(Extracted records)
..........

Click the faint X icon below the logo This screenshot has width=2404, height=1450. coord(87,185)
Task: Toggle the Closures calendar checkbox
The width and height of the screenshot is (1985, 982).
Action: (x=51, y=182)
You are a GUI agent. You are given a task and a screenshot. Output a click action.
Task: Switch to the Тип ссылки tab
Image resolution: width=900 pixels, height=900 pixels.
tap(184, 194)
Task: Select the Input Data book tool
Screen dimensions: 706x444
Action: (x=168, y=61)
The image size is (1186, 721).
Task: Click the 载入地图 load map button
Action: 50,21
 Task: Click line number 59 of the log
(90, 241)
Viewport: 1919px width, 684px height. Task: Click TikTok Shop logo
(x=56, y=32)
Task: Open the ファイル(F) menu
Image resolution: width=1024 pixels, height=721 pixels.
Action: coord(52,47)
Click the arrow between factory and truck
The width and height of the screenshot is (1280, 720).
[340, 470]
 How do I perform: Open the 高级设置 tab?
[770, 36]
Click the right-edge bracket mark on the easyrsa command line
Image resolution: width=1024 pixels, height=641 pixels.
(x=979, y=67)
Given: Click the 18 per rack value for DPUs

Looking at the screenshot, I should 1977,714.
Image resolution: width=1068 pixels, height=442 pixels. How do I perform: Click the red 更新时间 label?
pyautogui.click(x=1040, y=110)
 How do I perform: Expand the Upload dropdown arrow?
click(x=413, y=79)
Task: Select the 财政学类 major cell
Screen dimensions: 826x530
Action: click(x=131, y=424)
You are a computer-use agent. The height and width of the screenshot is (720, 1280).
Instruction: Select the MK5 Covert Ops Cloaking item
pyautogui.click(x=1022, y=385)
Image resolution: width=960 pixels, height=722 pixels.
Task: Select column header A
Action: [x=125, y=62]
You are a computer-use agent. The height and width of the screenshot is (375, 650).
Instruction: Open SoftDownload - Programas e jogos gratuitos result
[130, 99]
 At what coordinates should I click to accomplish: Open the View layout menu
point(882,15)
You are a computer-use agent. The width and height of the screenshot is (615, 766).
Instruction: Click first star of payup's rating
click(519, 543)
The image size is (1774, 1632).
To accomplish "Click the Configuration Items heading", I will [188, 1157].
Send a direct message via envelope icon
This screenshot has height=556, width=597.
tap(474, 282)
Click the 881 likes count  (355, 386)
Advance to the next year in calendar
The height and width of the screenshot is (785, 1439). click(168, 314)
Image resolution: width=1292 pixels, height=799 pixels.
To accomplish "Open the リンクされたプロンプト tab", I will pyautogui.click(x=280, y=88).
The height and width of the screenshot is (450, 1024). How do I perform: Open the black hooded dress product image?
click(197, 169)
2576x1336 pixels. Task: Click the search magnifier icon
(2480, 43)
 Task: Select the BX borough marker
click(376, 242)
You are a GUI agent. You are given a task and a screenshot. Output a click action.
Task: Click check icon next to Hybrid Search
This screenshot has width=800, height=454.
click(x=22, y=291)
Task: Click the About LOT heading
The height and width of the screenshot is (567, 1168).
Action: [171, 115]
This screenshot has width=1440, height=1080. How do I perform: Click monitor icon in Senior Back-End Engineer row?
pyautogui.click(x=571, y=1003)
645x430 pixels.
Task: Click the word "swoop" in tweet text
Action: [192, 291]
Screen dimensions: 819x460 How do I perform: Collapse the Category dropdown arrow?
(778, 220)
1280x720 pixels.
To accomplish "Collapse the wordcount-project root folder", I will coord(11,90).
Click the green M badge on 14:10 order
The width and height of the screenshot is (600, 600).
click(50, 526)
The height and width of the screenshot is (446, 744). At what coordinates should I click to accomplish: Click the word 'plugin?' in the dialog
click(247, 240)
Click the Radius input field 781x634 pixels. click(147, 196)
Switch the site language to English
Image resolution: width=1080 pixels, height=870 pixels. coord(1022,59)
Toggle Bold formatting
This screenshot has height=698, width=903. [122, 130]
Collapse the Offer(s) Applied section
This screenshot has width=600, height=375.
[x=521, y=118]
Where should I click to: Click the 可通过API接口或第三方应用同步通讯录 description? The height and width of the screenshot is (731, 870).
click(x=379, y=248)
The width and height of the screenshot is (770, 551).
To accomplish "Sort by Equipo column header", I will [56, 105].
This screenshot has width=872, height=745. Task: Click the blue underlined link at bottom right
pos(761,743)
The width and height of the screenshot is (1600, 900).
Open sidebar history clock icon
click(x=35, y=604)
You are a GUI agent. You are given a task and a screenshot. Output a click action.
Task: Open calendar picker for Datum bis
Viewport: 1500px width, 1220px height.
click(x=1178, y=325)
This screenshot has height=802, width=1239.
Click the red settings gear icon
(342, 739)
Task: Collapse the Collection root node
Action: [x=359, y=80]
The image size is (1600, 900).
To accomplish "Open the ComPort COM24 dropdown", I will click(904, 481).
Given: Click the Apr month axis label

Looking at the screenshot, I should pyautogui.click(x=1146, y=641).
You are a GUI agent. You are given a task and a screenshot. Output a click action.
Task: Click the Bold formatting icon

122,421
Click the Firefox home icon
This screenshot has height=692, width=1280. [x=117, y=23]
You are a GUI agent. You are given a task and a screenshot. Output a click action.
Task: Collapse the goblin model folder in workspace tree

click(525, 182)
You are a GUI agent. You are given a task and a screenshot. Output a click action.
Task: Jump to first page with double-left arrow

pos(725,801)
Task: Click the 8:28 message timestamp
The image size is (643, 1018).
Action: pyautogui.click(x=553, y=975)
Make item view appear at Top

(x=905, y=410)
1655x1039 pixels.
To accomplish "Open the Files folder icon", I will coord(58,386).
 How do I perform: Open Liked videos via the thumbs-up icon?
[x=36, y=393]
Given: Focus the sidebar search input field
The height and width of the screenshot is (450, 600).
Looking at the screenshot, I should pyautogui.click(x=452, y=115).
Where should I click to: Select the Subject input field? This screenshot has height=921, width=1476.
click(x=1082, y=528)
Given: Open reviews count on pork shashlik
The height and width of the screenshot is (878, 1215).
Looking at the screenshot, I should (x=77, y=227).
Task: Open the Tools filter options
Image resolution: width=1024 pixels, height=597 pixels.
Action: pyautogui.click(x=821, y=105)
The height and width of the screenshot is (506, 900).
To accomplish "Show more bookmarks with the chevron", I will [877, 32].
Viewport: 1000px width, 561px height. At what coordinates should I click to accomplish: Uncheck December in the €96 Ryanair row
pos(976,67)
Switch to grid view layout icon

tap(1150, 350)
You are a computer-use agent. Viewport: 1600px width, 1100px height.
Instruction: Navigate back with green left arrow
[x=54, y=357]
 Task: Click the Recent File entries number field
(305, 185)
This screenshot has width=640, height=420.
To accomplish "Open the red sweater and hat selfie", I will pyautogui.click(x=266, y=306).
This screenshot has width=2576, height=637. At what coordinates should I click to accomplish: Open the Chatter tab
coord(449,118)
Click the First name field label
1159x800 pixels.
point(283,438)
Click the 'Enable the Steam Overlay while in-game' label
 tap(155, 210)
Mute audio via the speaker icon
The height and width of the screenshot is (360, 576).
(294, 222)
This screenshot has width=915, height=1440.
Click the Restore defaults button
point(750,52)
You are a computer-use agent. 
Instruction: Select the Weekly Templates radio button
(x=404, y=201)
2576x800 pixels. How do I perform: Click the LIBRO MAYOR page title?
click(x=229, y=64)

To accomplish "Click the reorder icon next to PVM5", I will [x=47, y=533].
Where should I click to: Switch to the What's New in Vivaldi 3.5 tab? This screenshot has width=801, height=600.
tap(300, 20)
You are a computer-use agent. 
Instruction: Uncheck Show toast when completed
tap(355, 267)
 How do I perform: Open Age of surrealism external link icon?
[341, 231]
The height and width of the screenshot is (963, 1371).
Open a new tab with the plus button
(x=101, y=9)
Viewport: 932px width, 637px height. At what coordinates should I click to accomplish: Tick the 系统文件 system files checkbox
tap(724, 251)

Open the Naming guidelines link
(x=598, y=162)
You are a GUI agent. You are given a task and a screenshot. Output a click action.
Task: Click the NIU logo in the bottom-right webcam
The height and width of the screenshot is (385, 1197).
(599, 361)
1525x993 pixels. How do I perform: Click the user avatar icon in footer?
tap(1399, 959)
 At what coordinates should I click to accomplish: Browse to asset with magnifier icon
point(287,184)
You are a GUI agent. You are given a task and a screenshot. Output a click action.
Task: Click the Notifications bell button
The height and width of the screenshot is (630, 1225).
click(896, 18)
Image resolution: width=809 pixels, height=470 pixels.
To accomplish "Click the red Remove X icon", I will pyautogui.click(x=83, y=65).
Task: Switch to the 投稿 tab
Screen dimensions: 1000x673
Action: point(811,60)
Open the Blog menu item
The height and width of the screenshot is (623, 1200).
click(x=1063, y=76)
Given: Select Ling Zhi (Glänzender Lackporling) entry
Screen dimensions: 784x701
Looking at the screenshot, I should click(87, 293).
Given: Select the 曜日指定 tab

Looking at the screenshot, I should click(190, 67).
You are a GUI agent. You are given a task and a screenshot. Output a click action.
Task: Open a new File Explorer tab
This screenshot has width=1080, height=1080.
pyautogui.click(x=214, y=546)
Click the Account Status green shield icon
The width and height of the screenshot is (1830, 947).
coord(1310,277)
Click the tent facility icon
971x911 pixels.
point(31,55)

..........

» **Activity**:
Look above and repeat, character for character, the lines from the first one to the line with "Task: Open the ファイル(F) menu", counting both.

» **Problem solution**:
Click the faint X icon below the logo This screenshot has width=2404, height=1450. coord(87,185)
Task: Toggle the Closures calendar checkbox
The width and height of the screenshot is (1985, 982).
Action: (x=51, y=182)
You are a GUI agent. You are given a task and a screenshot. Output a click action.
Task: Switch to the Тип ссылки tab
Image resolution: width=900 pixels, height=900 pixels.
tap(184, 194)
Task: Select the Input Data book tool
Screen dimensions: 706x444
Action: (x=168, y=61)
The image size is (1186, 721).
Task: Click the 载入地图 load map button
Action: 50,21
 Task: Click line number 59 of the log
(90, 241)
Viewport: 1919px width, 684px height. Task: Click TikTok Shop logo
(x=56, y=32)
Task: Open the ファイル(F) menu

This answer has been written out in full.